Docs / Translation

English is the normalized index language, not the only language that matters.

Disaster Clippy is designed to preserve original-language material while normalizing searchable text layers into English for the main embedding and indexing path.

Core rule

The system treats English as the core language for the primary embedding and indexing layer. That keeps retrieval behavior more uniform across mixed-source collections and avoids fragmenting the main search space into disconnected language silos.

What gets preserved

Using English as the normalized index language does not mean other languages are discarded. The intended model is to keep multiple text layers whenever possible:

  • original-language text
  • translated English text
  • lineage back to the original source or timed segments where relevant

Why normalize to English

English is the current bridge language for the main search stack.

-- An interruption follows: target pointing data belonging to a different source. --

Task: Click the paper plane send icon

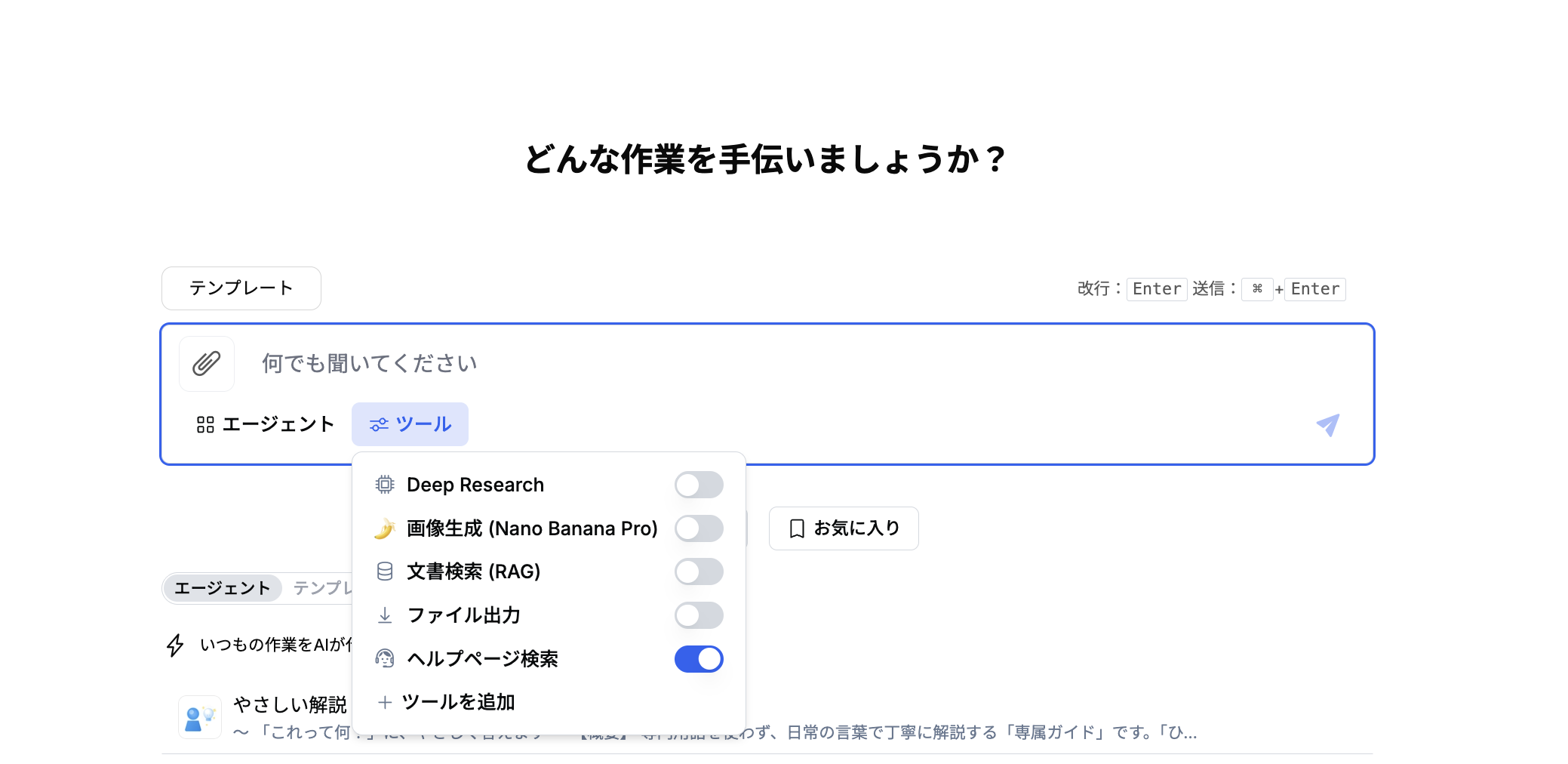Action: pyautogui.click(x=1328, y=425)
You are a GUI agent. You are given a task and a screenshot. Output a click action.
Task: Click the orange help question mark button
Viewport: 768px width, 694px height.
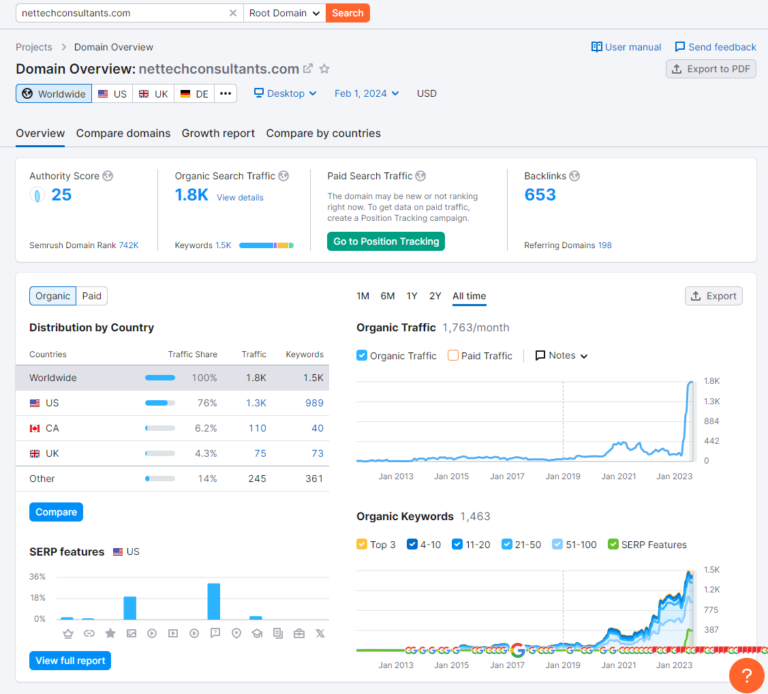pyautogui.click(x=746, y=675)
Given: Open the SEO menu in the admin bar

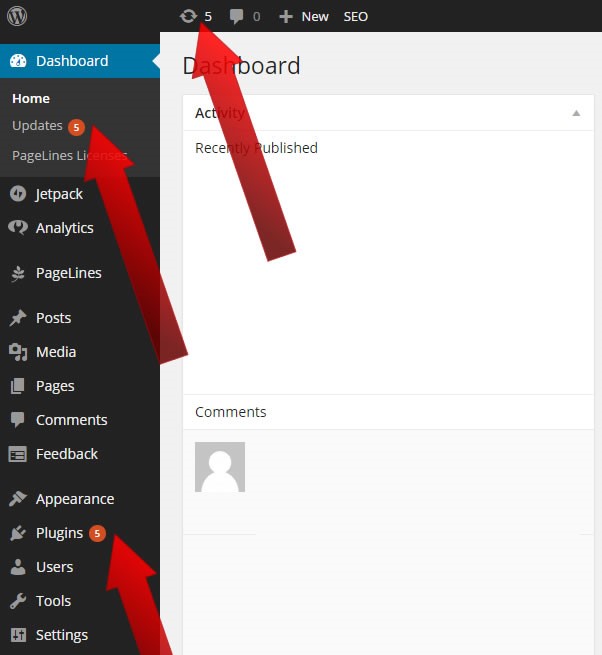Looking at the screenshot, I should tap(356, 17).
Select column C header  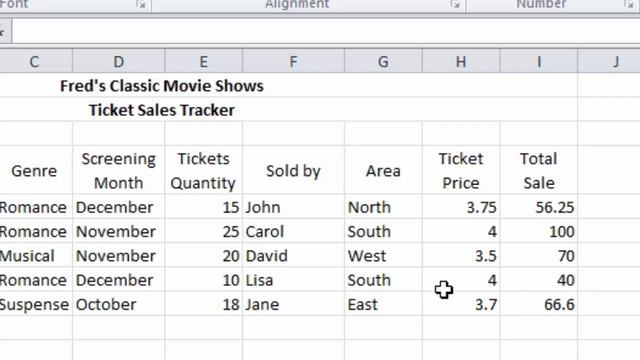click(x=36, y=62)
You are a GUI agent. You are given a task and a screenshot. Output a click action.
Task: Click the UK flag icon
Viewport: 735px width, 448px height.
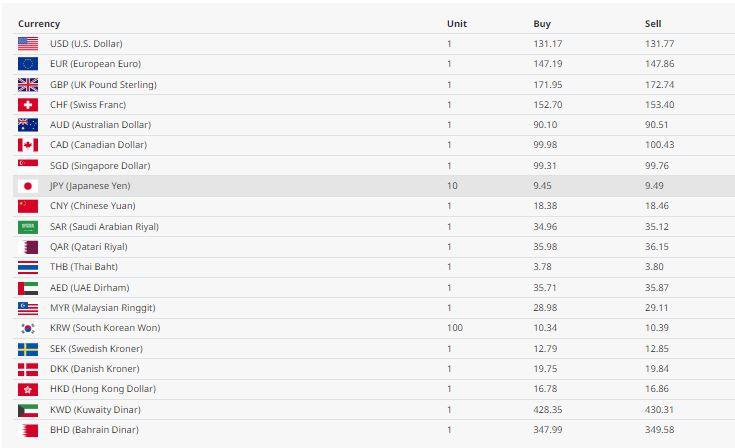(x=28, y=85)
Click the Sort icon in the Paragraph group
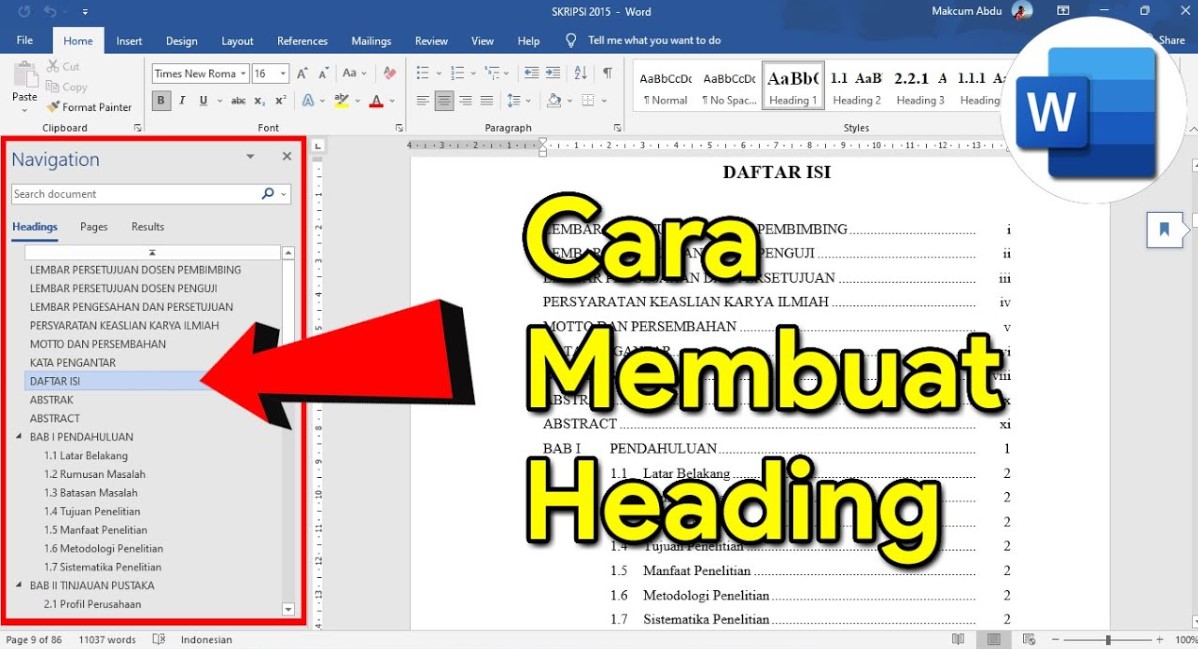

A shared normalized embedding layer makes the retrieval side simpler and more consistent while still allowing multilingual inputs and outputs.

How language packs fit in

Language packs are how the system moves between the original language and the normalized English layer. The general pipeline is meant to be:

  1. Acquire text in the original language
  2. Preserve that original text as a durable layer
  3. Translate into English when needed
  4. Chunk and index from the English-normalized text
  5. Continue exposing the original language alongside it where useful

What this means for users

A user should eventually be able to work with English and non-English material in the same system. The main retrieval layer may be English-centered, but the content itself should remain multilingual and inspectable.

What this means for video

The same principle applies to transcripts. A video can have an original-language transcript, an English translated transcript, and English index chunks derived from that translated layer while still preserving the original source text.